While this situation may be painful to envision, it is all too real for many retail businesses and office lessees hit hard by last year's multiple hurricanes. The next hurricane season is approaching at Category 5 speed, and for businesses negotiating new or renewed leases, it's time to prepare.

With tenacity and attention to details, a lessee can greatly improve his position should disaster strike, saving money and setting the scene for a quicker recovery and fast action from the property owner. Some key steps will help during the lease negotiation phase:

1. Request a copy of the owner's insurance policy, and study it. Before signing a lease, wait to see the owner's policy, and if necessary, turn to an insurance expert who can review it on your behalf. The first element to examine is the policy's limits in the event of a disaster. Inadequate coverage will not only impact the owner of the property but each of the lessees as well, delaying or even prohibiting eventual repairs and reconstruction. Policy limits should be for full replacement cost of the building(s). The lessee should have its own insurance to cover its contents.

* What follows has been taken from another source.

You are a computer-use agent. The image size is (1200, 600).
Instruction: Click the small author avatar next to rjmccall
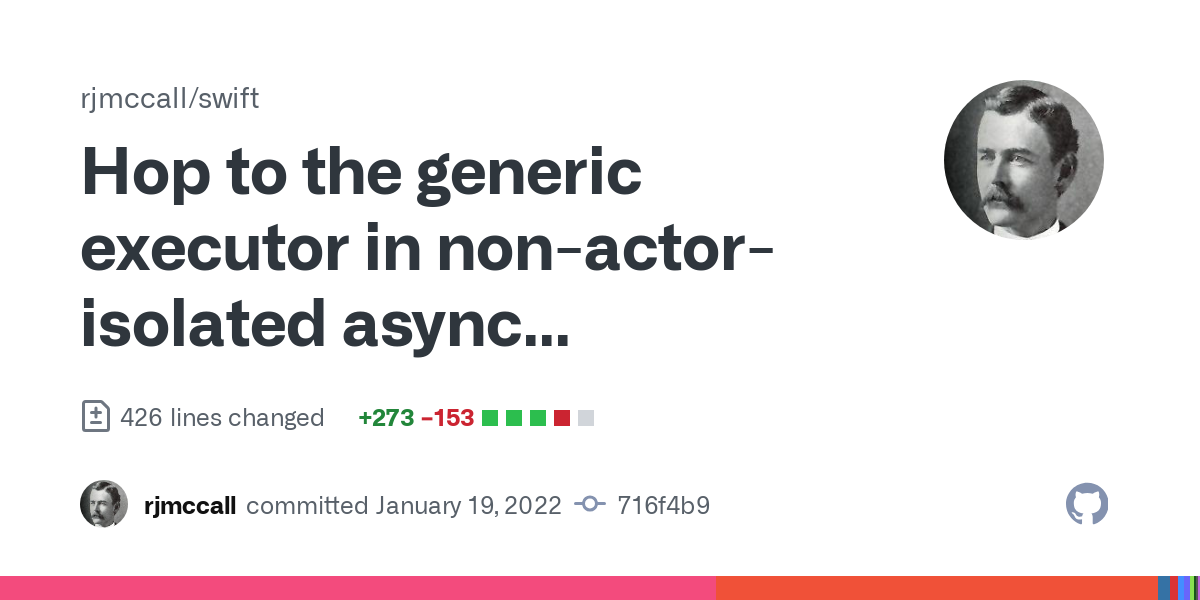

2. Check the deductible on the owner's insurance policy, and understand what it means to you as a tenant. Typically, lessees pay common area maintenance charges on a pro rata basis for basic repairs, maintenance, janitorial services, taxes and insurance premium costs. If the lease you negotiate does not address the issue of how insurance deductible costs will be treated in the event of damage to the property or structure, or if it specifically states that deductible costs will be transferred to the lessee via common area maintenance charges, then you will be in a particularly difficult position should disaster strike. If the deductible for the policy is high, then the cost to you as a lessee will be that much more burdensome. Ultimately, you should push hard to negotiate your lease so that it includes language specifically stating that insurance deductible costs cannot be passed on to you in any form or have the deductible specifically waived or at least capped.

3. Ask to see the most recent roof studies and engineering plans for the building where your business will be housed. Commercial property owners generally request an independent roof study at the time of purchase or refinancing of the property. The analysis will show the age and general state of the roof at the time of examination and may provide a window into the likelihood of damage in the event of a hurricane. You may also want to consider negotiating language in your lease that requires the owner to provide you with any future roof study that is completed in the event one is done.

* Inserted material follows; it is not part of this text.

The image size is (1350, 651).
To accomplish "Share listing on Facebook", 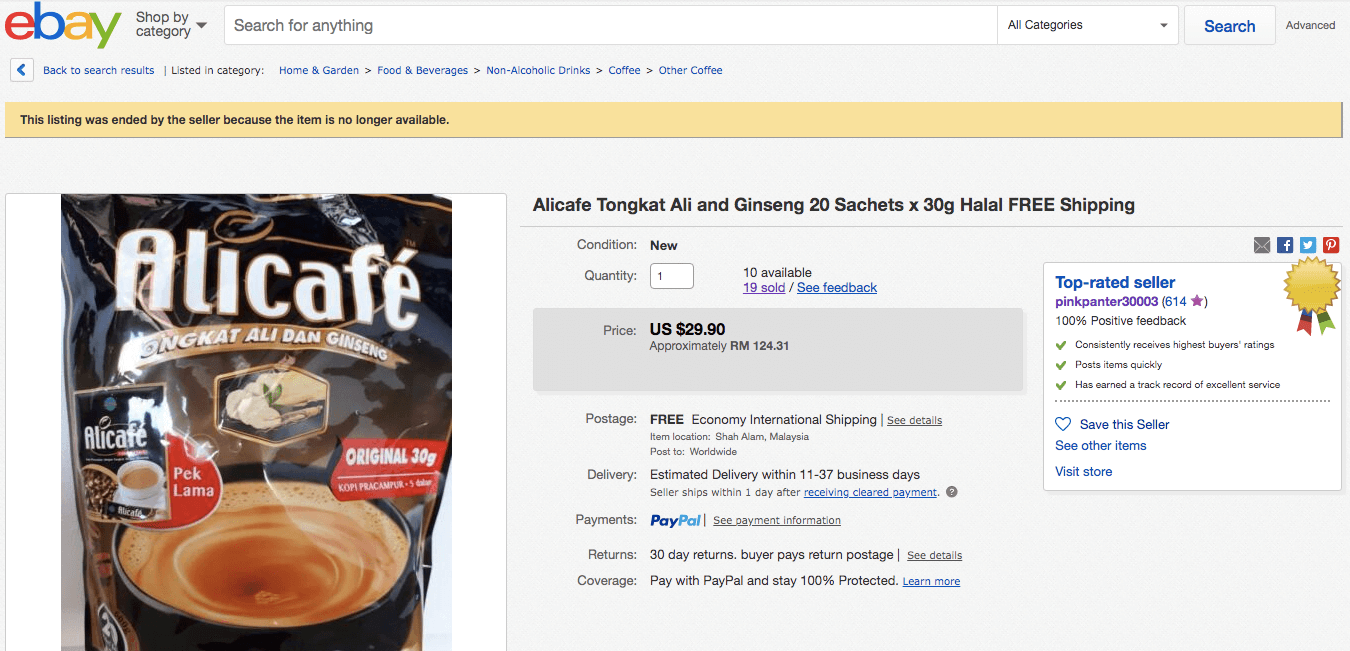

4. Stipulate that, in the event the property is refinanced, the owner will be required automatically to provide you with a copy of any new insurance policy. Often, during the refinancing process, an owner will modify or change insurance coverage options and parameters. So, while you may study and understand the policy now, an unfortunate surprise may still lurk down the road. Requiring the owner to provide you with a copy of any future policy will ensure that you understand your position relative to insurance limits and deductibles.

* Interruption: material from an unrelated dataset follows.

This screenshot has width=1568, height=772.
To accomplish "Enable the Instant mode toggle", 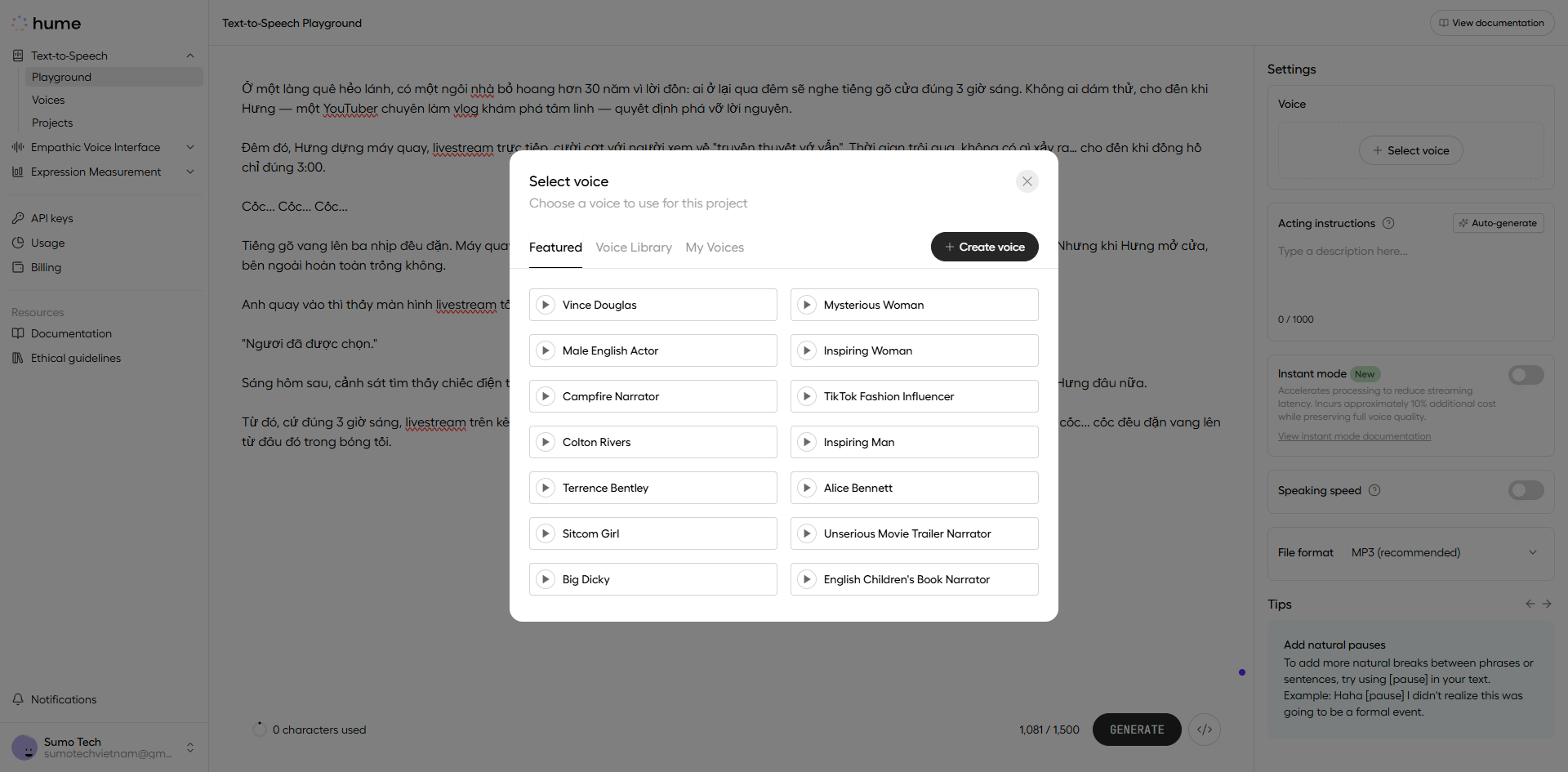I will click(x=1526, y=375).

5. Push for the inclusion of a financial penalty for the owner if, in the event of a disaster, repairs are not completed in a set, reasonable time. A lease will usually include language that requires an owner to correct any structural problem so that businesses can be operable within a set amount of time, for instance 60 to 90 days. If the owner does not abide by the requirement, the lessee then has the right to cancel the lease and vacate the premises without penalty. This resolution, however, comes at a high cost to the lessee, interrupting business operations, and for retailers, inconveniencing customers. Ideally, a lease should include language that provides for a financial penalty in the event that the owner does not complete major repair issues within a specified time.

A lessee who has the foresight to negotiate a lease that accounts for all possible financial concerns in the event of a disaster will have a much better chance to weather the economic storm that might be caused by inattention to detail.

Seth Werner is chairman and chief executive officer of Ft. Lauderdale, Florida-based Cypress Creek Capital.